Posted by Social Science Research Network
By Tad Lipsky, Joshua D. Wright, Douglas H. Ginsburg & John M. Yun (George Mason University)
This Comment is submitted in relation to the Federal Trade Commission’s (“FTC”) Hearings on Competition and Consumer Protection in the 21st Century. We submit this Comment based upon our extensive experience and expertise in antitrust law and economics. As an organization committed to promoting sound economic analysis as the foundation of antitrust enforcement and competition policy, the Global Antitrust Institute commends the FTC for holding these hearings and for inviting discussion concerning a range of important topics.

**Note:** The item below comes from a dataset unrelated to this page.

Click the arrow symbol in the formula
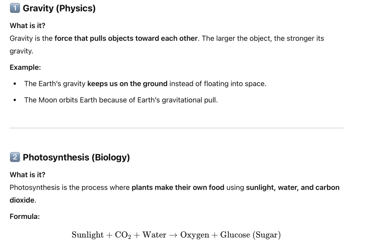The height and width of the screenshot is (247, 388). click(x=173, y=235)
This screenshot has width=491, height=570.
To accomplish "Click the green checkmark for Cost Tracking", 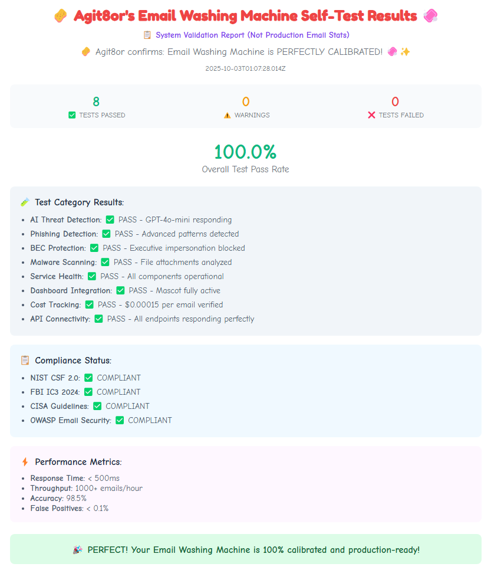I will [x=89, y=304].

In this Comment, we will discuss contemporary issues involving innovation, Standard Essential Patents (“SEPs”), and Fair, Reasonable, and Non-Discriminatory (“FRAND”) pricing commitments. As we move forward in an era marked by constant innovation revolving around Intellectual Property (“IP”) rights, it is imperative that the FTC recognize that these IP rights should be treated under the same analytical framework as other property rights and upheld regardless whether the setting is private licensing or FRAND commitments. Our modern law and jurisprudence are well-developed in the area of IP rights, and the reliance on IP rights in the standard-development process should not be accompanied by a move away from this well-developed body of law. In writing this Comment, we want to emphasize the importance of strong IP rights, the lack of evidence supporting the concern over holdup issues, and the need for the FTC to recalibrate priorities in the relationship between IP and antitrust.